▸ **SOURCE DOCUMENT**:
It is interesting to note the speed with which we converted and released Clones. We began working on this film in mid August and released it only 10 weeks later in 58 theaters. Being able to operate on such a short timetable will be critical as we move towards more of a simultaneous or day-and-date release strategy. We believe that the key to becoming a new release window for Hollywood films is to move to a day-and-date release strategy as these projects should deliver the most compelling economic and marketing benefits to studios and IMAX theaters.
A day-and-date release would not require a studio to commit significant incremental marketing dollars to the IMAX version while allowing the studio to charge a premium price for the IMAX experience. The studios find this particularly attractive as it should allow them to charge a premium price for their best content something they cannot use today.
Also, the gross on the IMAX version would be added to that as a 35 millimeter version and would be included in the pay TV and home video ancillary contracts, most of which are priced off the original gross box office receipts that have become so lucrative for the studios. On the marketing side, an IMAX release also helps to turn a movie release into an event that's part of what motivated Disney in releasing Treasure Planet this November. In essence, it identifies the film playing in the IMAX theater as "The Film" to see in a given multiplex. We're currently in discussions with the number of studios right now about doing our first day-and-date release of a live action film.
Given the results of Fantasia, Beauty, Apollo 13 and now Clones and the compelling reasons I just mentioned, we expect to have at least one day-and-date release in 2003. In fact Disney has already committed to simultaneous release in IMAX theaters on November 27th of its big animated Christmas film, Treasure Planet as I mentioned. However as Brad mentioned before, we believe that live action films will be the true application of the potential of IMAX theaters as a release window. For IMAX, we believe the impact of becoming a release window will be profound.
Historically, IMAX has always faced the challenge of producing enough commercial film content to satisfy the demand of our commercial theater operators. The creation of IMAX DMR allows us to take advantage of the billions of dollars that Hollywood spends every year making and marketing films to draw from their vast talent pool. IMAX DMRs should also start what we call the virtuous cycle where more and better films in IMAX theaters reach a higher attendance and stronger financial results. Improved economics for IMAX theaters would drive the growth in the IMAX network improving the returns for filmmakers, who'll make more films available for IMAX theaters thus beginning the whole cycle again.
For IMAX Corporation this should translate at the higher royalties at existing theaters followed by increased sales of new theaters followed by upfront payments and recurring royalties and maintenance streams on the new theaters all long minimizing film cap ex for commercial films.
We're already beginning to see the effects of this virtuous cycle on our business as we have seen a significant interest -- increase in the new level of theater signing and on the other side of the equation, increased interest from the Hollywood Studios. We believe that an enormous potential opportunity exists for IMAX. There are approximately 1,800 multiplexes and megaplexes in North America today. And including the Regal announcement there will be IMAX theaters in only 33 of those. This represents a penetration rate of just 1.8 percent. We believe that if IMAX could continue to further reduce capital on operating costs of IMAX theater installations we can end up in a significantly larger number of these multiplex locations. Remember that statistic is just for North America.

▸ **TASKS TO COMPLETE**:
(1) Decide whether each statement agrees with the IMAX passage, answering yes or no and quoting the words of the passage that settle it.
(a) Clones was released in 58 theaters about 10 weeks after work on it began.
(b) Disney committed to releasing Treasure Planet in IMAX theaters on November 27th.
(c) A day-and-date release requires a studio to spend significant extra marketing money on the IMAX version.
(2) Answer these questions from the IMAX passage:
(a) When did work on Clones begin?
(b) About how many multiplexes and megaplexes are in North America?
(c) Which three films are named along with Clones as results behind the expectation of a day-and-date release in 2003?
None of the records after this point is needed.

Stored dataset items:
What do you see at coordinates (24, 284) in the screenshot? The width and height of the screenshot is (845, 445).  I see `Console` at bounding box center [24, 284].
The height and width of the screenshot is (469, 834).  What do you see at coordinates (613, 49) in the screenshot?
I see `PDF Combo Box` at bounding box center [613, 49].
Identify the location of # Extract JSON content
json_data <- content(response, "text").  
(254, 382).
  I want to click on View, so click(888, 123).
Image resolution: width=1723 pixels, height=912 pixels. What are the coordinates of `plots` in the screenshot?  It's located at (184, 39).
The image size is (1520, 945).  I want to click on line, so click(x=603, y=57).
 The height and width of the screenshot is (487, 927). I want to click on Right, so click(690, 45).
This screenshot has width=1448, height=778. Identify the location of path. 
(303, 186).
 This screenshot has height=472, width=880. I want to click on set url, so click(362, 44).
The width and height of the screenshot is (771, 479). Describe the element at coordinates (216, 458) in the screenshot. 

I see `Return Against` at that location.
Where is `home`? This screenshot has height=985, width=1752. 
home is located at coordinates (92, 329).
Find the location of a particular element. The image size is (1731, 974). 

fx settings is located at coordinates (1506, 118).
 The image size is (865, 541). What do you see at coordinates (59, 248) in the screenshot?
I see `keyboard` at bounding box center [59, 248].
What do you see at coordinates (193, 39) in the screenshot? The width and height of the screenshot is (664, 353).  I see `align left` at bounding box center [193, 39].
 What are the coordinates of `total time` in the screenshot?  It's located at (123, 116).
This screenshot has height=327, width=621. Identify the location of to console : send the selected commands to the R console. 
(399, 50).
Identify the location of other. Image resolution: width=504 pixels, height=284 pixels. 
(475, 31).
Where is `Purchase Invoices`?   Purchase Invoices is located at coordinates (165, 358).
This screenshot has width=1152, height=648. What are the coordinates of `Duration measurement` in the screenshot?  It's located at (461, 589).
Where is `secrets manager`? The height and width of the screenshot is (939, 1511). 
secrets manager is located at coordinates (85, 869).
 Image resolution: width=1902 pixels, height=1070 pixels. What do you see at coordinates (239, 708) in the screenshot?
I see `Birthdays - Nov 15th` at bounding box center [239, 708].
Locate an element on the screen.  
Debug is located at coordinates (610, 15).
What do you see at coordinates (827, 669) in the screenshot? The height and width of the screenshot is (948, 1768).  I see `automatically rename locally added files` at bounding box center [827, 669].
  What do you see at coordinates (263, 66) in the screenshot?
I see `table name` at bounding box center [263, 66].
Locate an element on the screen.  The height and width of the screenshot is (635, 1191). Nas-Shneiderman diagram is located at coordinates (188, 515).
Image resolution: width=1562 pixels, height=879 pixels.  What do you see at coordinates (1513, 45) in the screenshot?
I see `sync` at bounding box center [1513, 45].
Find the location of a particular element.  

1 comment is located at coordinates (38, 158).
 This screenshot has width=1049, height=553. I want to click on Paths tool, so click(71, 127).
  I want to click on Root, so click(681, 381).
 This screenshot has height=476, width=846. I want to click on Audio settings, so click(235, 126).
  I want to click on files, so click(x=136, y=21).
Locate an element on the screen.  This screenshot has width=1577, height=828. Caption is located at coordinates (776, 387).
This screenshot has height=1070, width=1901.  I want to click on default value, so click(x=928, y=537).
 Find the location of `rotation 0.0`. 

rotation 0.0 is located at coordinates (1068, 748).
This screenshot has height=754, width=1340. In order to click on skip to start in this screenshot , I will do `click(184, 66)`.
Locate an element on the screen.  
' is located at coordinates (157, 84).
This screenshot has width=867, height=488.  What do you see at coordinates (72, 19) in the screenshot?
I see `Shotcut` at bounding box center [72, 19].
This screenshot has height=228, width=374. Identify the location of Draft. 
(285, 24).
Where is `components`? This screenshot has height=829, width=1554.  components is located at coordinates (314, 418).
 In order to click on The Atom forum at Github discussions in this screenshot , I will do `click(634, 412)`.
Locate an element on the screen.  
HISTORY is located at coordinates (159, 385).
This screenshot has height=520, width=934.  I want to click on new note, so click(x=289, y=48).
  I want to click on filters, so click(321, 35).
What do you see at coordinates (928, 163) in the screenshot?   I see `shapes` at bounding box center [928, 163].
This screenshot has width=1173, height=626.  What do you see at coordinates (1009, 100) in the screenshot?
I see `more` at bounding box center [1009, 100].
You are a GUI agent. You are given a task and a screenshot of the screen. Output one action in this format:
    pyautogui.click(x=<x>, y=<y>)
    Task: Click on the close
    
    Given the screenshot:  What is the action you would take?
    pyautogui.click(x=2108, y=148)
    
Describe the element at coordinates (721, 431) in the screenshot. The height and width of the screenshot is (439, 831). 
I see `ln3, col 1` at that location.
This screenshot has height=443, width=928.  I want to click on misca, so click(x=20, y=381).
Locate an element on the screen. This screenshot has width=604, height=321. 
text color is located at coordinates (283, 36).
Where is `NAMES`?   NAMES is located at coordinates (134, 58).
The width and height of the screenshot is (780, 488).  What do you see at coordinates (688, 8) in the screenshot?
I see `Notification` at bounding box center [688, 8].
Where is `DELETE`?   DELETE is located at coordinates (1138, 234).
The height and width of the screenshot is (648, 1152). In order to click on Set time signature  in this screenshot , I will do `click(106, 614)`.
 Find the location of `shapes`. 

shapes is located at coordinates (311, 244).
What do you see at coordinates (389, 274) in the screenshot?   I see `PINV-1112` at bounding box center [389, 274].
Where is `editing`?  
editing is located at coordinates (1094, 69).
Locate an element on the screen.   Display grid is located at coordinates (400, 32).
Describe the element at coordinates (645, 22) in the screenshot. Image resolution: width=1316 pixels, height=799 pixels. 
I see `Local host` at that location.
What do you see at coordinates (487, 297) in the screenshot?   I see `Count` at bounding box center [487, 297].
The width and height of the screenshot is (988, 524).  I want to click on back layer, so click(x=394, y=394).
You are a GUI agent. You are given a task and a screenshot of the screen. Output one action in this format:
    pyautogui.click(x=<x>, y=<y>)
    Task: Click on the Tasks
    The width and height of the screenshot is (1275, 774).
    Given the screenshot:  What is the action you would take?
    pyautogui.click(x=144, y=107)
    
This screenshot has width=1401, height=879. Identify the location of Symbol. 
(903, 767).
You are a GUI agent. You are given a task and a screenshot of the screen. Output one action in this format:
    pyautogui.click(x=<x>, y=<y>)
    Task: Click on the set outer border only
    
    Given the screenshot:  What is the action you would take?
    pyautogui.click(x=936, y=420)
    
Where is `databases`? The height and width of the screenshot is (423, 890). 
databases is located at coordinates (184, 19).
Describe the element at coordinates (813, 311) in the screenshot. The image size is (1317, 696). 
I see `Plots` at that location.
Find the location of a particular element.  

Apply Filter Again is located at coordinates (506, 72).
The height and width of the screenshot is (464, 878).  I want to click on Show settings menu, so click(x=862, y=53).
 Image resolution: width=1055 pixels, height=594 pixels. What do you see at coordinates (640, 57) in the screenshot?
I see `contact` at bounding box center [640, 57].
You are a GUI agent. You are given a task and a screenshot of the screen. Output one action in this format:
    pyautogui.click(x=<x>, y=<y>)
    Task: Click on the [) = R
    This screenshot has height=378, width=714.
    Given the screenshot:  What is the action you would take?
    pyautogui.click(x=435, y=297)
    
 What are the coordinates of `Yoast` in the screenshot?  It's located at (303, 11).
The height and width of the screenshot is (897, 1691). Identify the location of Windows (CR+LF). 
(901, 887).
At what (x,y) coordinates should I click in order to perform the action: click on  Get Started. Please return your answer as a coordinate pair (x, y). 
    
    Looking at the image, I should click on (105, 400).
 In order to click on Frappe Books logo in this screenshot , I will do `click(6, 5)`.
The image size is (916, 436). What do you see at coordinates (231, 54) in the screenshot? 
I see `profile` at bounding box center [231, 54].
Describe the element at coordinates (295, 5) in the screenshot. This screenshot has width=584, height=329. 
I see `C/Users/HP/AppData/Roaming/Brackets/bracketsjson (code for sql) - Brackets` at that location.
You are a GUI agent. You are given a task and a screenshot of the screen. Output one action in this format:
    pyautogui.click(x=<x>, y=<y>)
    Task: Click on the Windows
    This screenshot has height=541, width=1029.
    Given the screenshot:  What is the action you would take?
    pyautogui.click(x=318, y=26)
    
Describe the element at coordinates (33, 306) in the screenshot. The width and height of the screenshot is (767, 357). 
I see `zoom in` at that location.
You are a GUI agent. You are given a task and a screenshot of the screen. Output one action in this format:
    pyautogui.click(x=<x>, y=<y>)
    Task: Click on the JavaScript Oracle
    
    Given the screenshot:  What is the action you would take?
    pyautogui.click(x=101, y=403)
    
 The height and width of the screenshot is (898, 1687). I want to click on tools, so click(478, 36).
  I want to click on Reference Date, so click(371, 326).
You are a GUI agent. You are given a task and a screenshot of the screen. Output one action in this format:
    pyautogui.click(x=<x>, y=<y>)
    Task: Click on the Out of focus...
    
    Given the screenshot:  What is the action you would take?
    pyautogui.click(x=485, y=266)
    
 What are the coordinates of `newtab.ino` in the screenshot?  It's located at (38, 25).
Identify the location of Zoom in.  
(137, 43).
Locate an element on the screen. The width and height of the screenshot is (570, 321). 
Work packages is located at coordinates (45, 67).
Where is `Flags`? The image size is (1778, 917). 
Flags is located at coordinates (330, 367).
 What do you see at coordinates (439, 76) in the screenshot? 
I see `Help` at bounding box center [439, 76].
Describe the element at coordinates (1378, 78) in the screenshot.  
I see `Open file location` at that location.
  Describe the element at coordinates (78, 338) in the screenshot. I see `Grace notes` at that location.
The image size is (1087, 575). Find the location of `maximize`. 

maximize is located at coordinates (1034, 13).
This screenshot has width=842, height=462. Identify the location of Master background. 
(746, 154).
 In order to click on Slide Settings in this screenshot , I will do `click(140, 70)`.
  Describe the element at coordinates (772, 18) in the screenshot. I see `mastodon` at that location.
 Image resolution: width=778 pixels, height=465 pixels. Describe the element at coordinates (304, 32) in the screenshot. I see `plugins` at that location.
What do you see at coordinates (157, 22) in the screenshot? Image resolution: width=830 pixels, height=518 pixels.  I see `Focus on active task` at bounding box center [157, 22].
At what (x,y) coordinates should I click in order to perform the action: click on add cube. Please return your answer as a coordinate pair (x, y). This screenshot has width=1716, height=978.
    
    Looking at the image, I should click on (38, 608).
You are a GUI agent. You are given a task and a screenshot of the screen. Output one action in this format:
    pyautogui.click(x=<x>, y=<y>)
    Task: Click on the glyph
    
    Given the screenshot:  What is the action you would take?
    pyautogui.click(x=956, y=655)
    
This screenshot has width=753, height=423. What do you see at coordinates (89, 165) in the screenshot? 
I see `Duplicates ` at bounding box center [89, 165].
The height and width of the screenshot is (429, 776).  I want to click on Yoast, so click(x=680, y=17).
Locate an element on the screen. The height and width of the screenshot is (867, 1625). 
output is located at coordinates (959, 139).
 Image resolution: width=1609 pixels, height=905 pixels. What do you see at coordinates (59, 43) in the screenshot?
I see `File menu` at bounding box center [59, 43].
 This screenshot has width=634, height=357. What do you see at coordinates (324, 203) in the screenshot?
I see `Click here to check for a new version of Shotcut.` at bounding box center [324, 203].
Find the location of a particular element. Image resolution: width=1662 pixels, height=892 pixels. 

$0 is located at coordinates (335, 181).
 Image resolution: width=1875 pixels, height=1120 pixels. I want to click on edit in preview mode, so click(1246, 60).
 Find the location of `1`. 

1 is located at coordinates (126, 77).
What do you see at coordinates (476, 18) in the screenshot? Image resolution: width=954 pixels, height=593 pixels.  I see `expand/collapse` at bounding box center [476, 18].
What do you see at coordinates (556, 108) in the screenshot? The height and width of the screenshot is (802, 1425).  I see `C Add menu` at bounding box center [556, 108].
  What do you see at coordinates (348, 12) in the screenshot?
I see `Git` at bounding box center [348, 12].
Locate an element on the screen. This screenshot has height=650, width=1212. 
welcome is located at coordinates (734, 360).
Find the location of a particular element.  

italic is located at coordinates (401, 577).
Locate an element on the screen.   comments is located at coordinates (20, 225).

▸ **ANSWERS PROVIDED**:
(1)
(a) Yes: "We began working on this film in mid August and released it only 10 weeks later in 58 theaters."
(b) Yes: "Disney has already committed to simultaneous release in IMAX theaters on November 27th of its big animated Christmas film, Treasure Planet"
(c) No: "A day-and-date release would not require a studio to commit significant incremental marketing dollars to the IMAX version"

(2)
(a) Mid August
(b) Approximately 1,800
(c) Fantasia, Beauty and Apollo 13